- **Passage to read**
# Magic 1/8/10



## 2knees (Jan 8, 2010)

Hit up magic solo today since i couldnt swing the mrg trip.  got there around 10:00 to the usual swarming masses.  drove around the parking lot for about 20 minutes till i found a spot to park.  waited in the long ticket line and plunked down the ridiculous rate of $39 to fight all these damn people in their bogner one pieces.  oh well, maybe the skiing would be nice.  

Started off with a run down slide of hans.  Much to my dismay, there was about 4 inches of light fluff on top of a creamy wind buff substance.  where's the grooming and snowmaking?  I was seriously thinking about going down and demanding a refund but i pressed on.  next run down goniff.  more of that damn fluff and cream cheese.  I even saw the tip of a rock and a couple of twigs poking through.  what kind of ski area is this?

Figured the run under the chair might be in good shape so i took off down witch towards redline.  Hit the little rock on the approach, maybe a 3 footer and stuck the landing.  stuck it so well my skis didnt move one inch upon landing and right in full view of the people riding, i managed a full flip. well, almost full as i landed on my back.  Now I was getting really pissed.  I mean, what area allows you to huck at your own risk?  where were the bamboo poles and the huge orange warning signs.  well, amazingly, i pressed on found the trail to be a mess of loose powder, cliff drops and more of that cream cheese.  

the rest of the day was spent looking for the well manicured slopes we all dream of but I just couldnt find them.  Magician, green line, black line, hallows??? all filled with unmarked natural features and loose snow.

ok, it was the most fun i've had since, well, since the last time i was at magic.  I deperately need to get those mid fats mounted though, as the wind buffed slab under the fresh snow was really really tough to deal with on the 60mm bump skis, but thats my stupidity.

Saw Matt bumpin chairs and the people in the lodge were great as usual.  Snow was coming down moderately at times, weekend should be fantastic.  go get some.  here are a few pics, i have more but having trouble uploading them.  the ones in this post are slide, goniff, redline, black magic (i chickened out on that being alone) and green line.  I have a nice pic of my bomb hole from the lift too.

- **Instructions for the task**
Could you reproduce, word for word, the stretch of the Magic trip report from "# Magic 1/8/10" through "would be nice."?

- **Information supplied**
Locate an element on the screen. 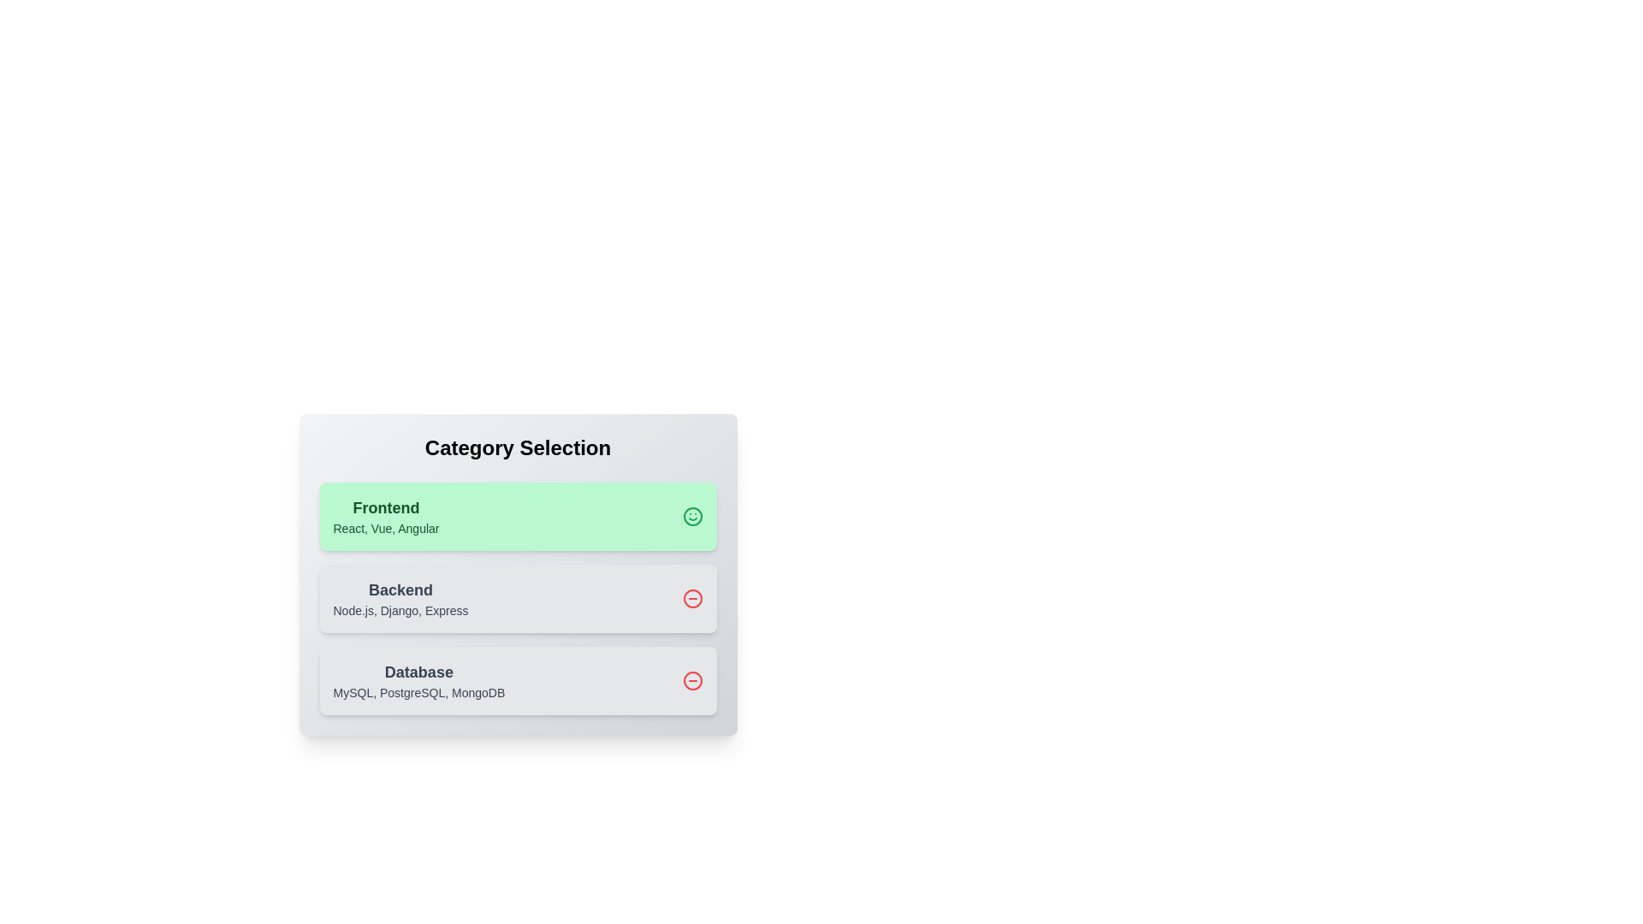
--
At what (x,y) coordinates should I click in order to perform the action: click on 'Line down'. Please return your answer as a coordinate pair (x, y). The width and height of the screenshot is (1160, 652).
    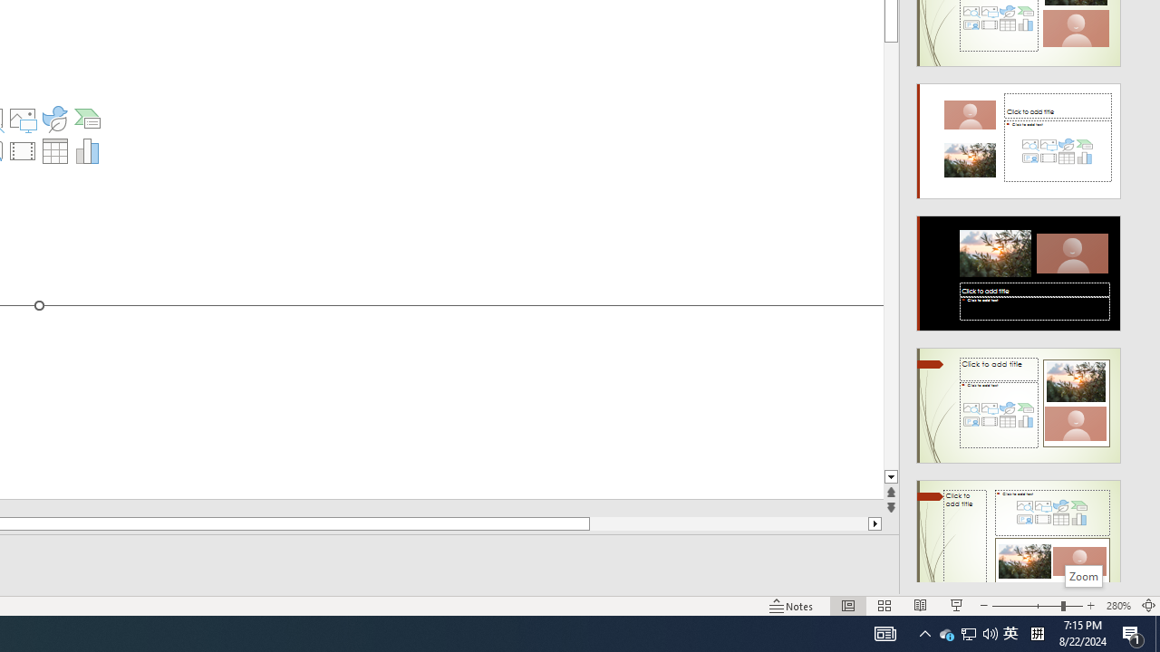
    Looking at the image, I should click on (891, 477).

- **Result of this task**
# Magic 1/8/10



## 2knees (Jan 8, 2010)

Hit up magic solo today since i couldnt swing the mrg trip.  got there around 10:00 to the usual swarming masses.  drove around the parking lot for about 20 minutes till i found a spot to park.  waited in the long ticket line and plunked down the ridiculous rate of $39 to fight all these damn people in their bogner one pieces.  oh well, maybe the skiing would be nice.